De nombreuses études ont analysé l’effet d’une complémentation en vitamine D, associée ou pas avec du calcium. Ainsi, une méta-analyse très récente a regroupé 24 essais cliniques randomisés contrôlés, incluant plus de 40000 participants. La plupart étaient des femmes âgées, mais ayant moins de 80 ans.

Ces études visaient à évaluer l’effet de la complémentation en vitamine D sur le risque de fractures. La vitamine D seule ne s’est pas montrée suffisante pour réduire les fractures. En revanche, l’association de compléments de vitamine D et de calcium réduit significativement les fractures :

 « L’utilisation de suppléments de vitamine D, en particulier de vitamine D3, pourrait réduire l’incidence des chutes. Seule la vitamine D associée à un supplément de calcium a montré un avantage dans la réduction des fractures. »

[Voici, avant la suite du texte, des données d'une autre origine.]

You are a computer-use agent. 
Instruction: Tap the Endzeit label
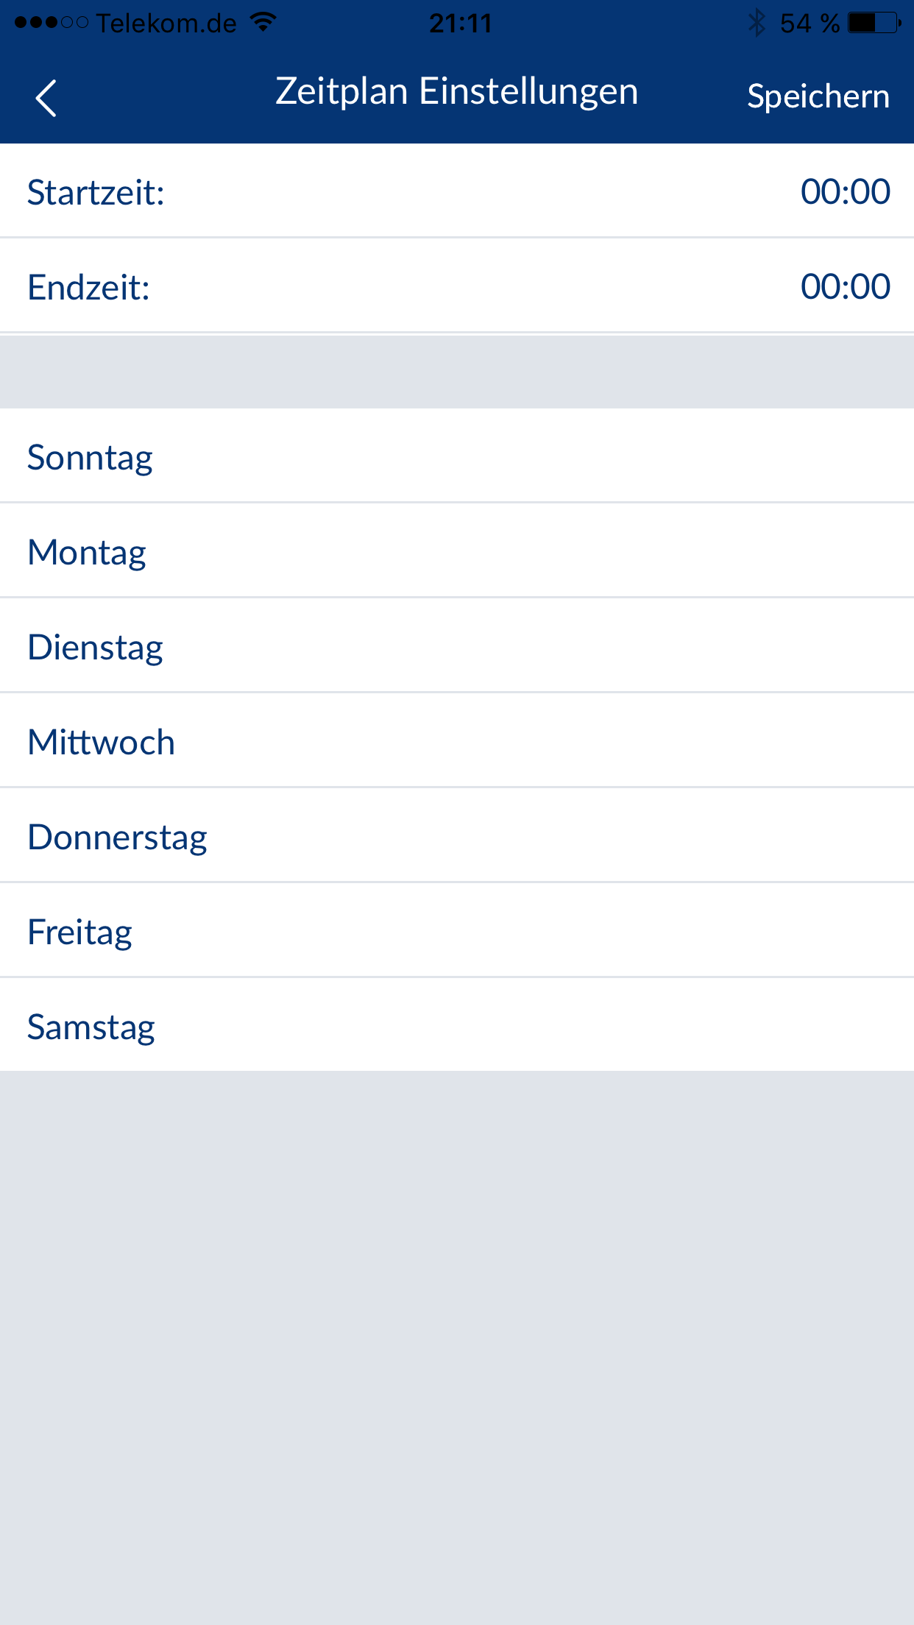click(x=88, y=288)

Saran Thanapluetiwong et al.

Le magnésium est impliqué dans l’absorption du calcium

Le magnésium joue aussi un rôle important pour la santé osseuse puisqu’il favorise l’absorption du calcium, augmente l’action des ostéoblastes et réduit celle des ostéoclastes. Un déficit en magnésium est associé à une fragilité osseuse, alors qu’une complémentation augmente au contraire la densité osseuse.

Ainsi, une vaste étude de l’université d’État de l’Ohio a récemment comparé la structure osseuse et les apports en magnésium de plus de 73000 femmes ménopausées. Elles ont été séparées en cinq groupes, ou quintiles, en fonction de leurs apports en magnésium. Les résultats montrent que les femmes qui consommaient le moins de magnésium avaient une plus faible densité osseuse.

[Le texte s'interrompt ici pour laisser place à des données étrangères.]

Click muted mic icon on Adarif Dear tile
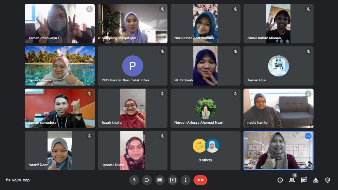This screenshot has width=338, height=190. coord(90,136)
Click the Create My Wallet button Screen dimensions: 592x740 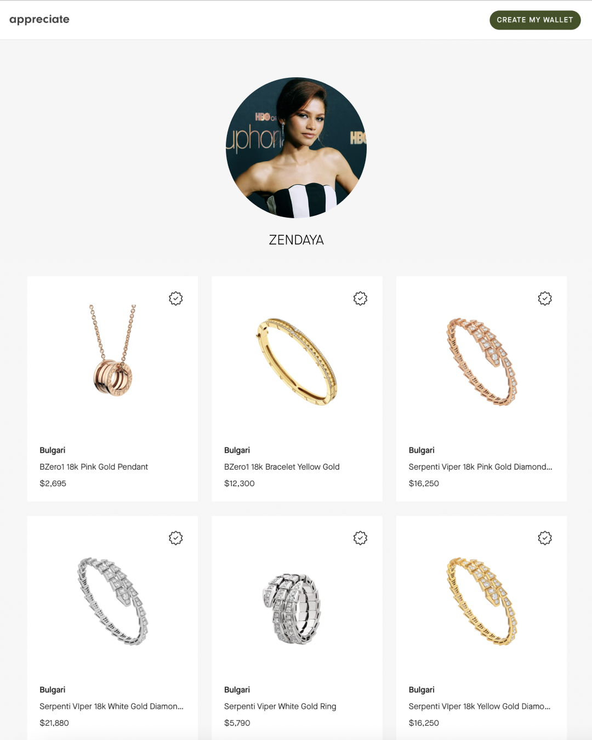535,20
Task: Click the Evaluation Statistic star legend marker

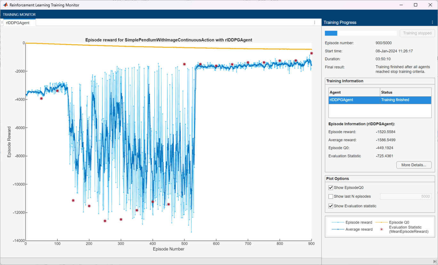Action: pyautogui.click(x=381, y=229)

Densité osseuse de la hanche (hip), de la colonne vertébrale (spine) et de l’ensemble du corps, en fonction des apports en magnésium
La densité osseuse dépend des apports en magnésium
Le manque de magnésium est associé à un risque accru de fractures chez les hommes (A) comme chez les femmes (B)

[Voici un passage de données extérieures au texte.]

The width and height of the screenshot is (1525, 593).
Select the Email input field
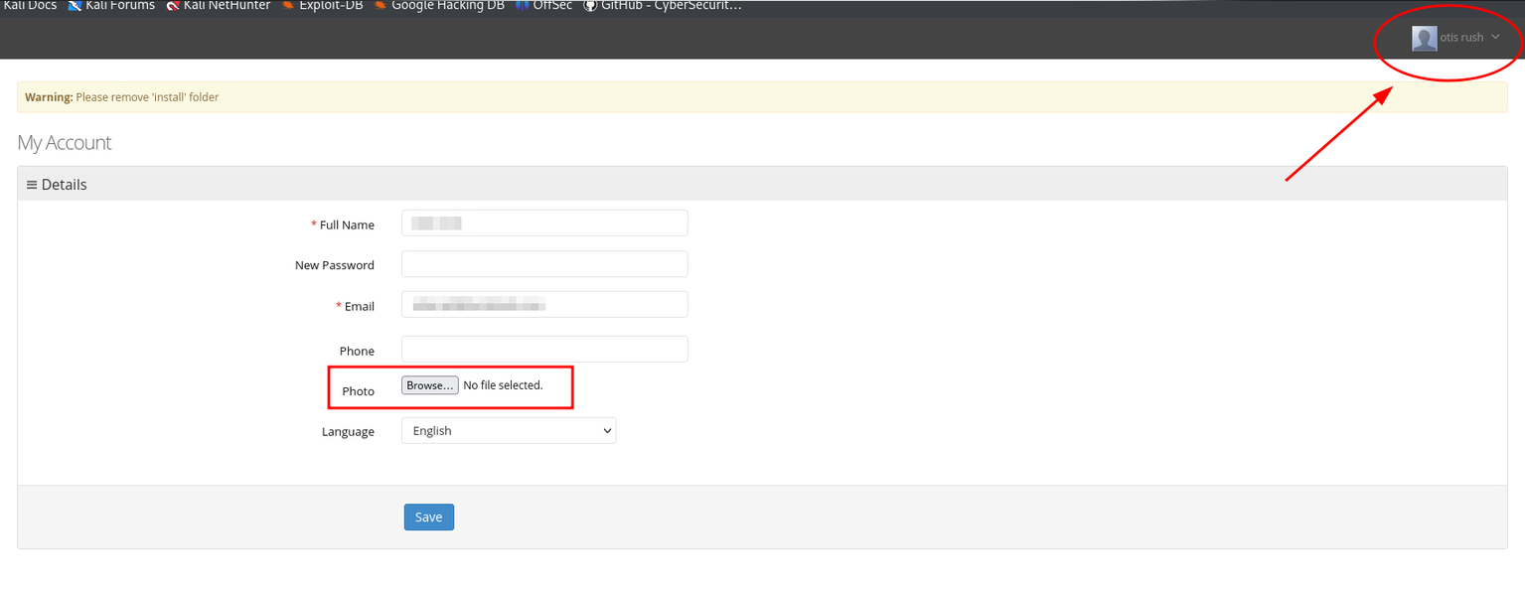(544, 305)
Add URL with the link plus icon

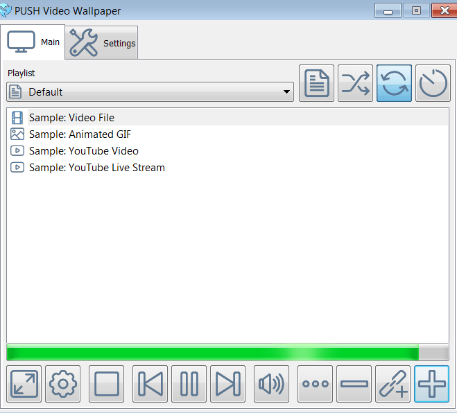(393, 384)
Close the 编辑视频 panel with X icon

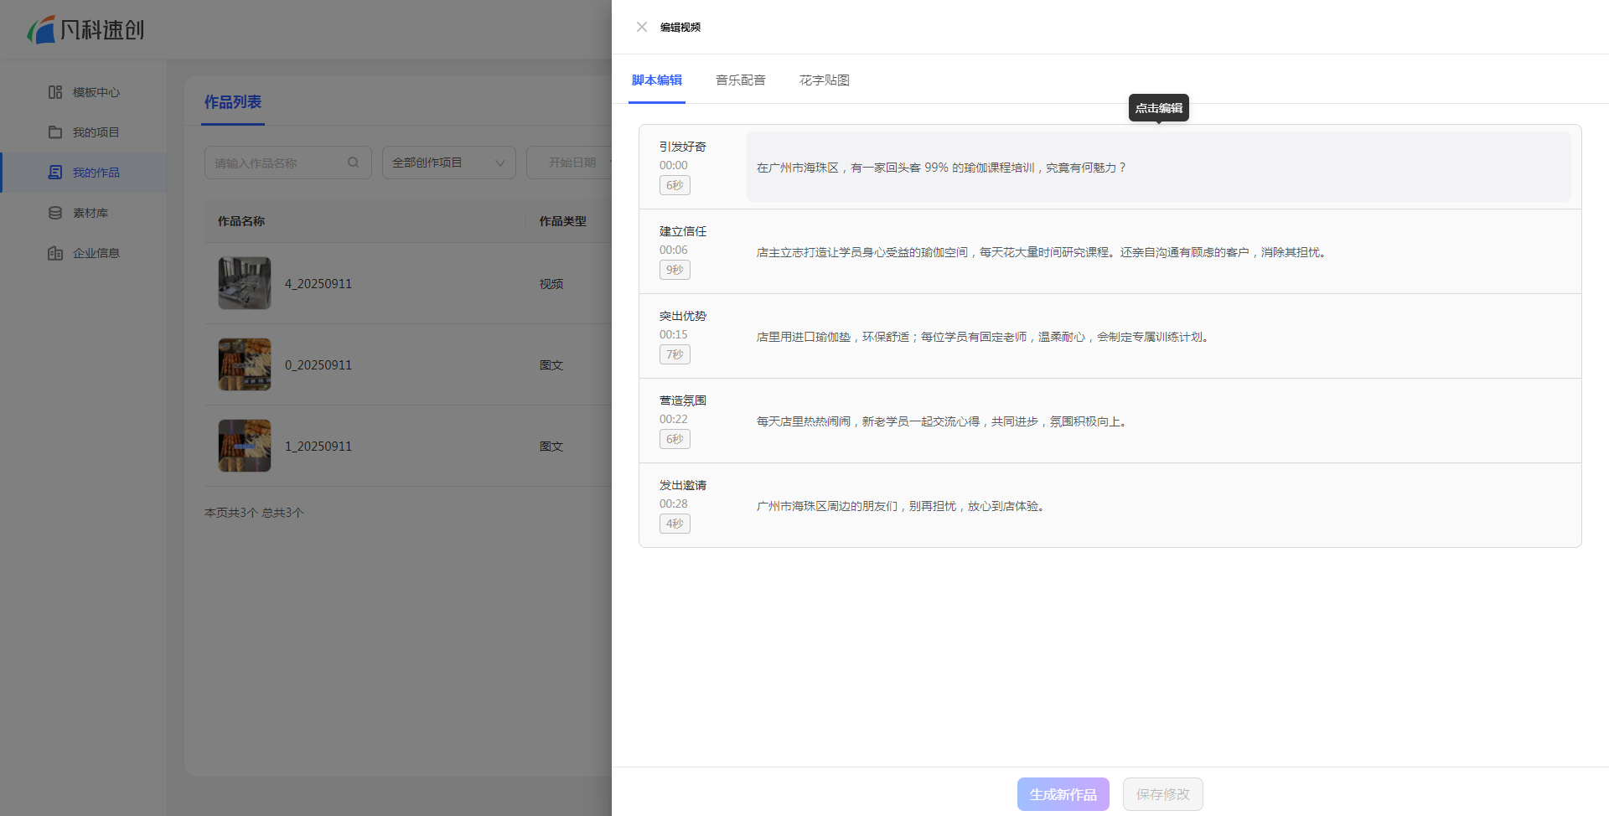[642, 27]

Peu après, des chercheurs de l’université de Padoue ont montré que les femmes qui consommaient suffisamment de magnésium voyaient leur risque de fracture réduit de 27%.

En France, l’étude SU.VI.MAX a montré que :

Parmi les aliments les plus riches en magnésium, on trouve les légumineuses (haricots…), le cacao, les noix du Brésil et noix de Grenoble, les graines de courge ou graines de tournesol, les amandes, les noisettes, les pistaches, le café, les céréales complètes, les fruits de mer, certaines eaux minérales comme la rozana, l’hépar

Les apports journaliers recommandés en magnésium s’élèvent à 375mg par jour.

Le potassium : un minéral alcalinisant qui tempère les fuites de calcium

Le potassium est un minéral qui joue un rôle indirect en tempérant les fuites de calcium osseux, grâce son caractère alcalinisant. C’est ce qui a été démontré dans une étude de 2015 dans laquelle 233 hommes et femmes de plus de 50 ans ont pris soit un placebo, soit du bicarbonate de potassium pendant trois mois. La complémentation en potassium a réduit l’excrétion de calcium dans les urines et les marqueurs de résorption de l’os : l’os a donc été mieux préservé grâce aux compléments.

Les apports journaliers recommandés en potassium s’élèvent à 3500mg par jour. Les aliments riches en potassium regroupent les algues, les pistaches, les noisettes, les amandes, les poissons (saumon…), les légumes (haricots…), le café, ou encore le cacao.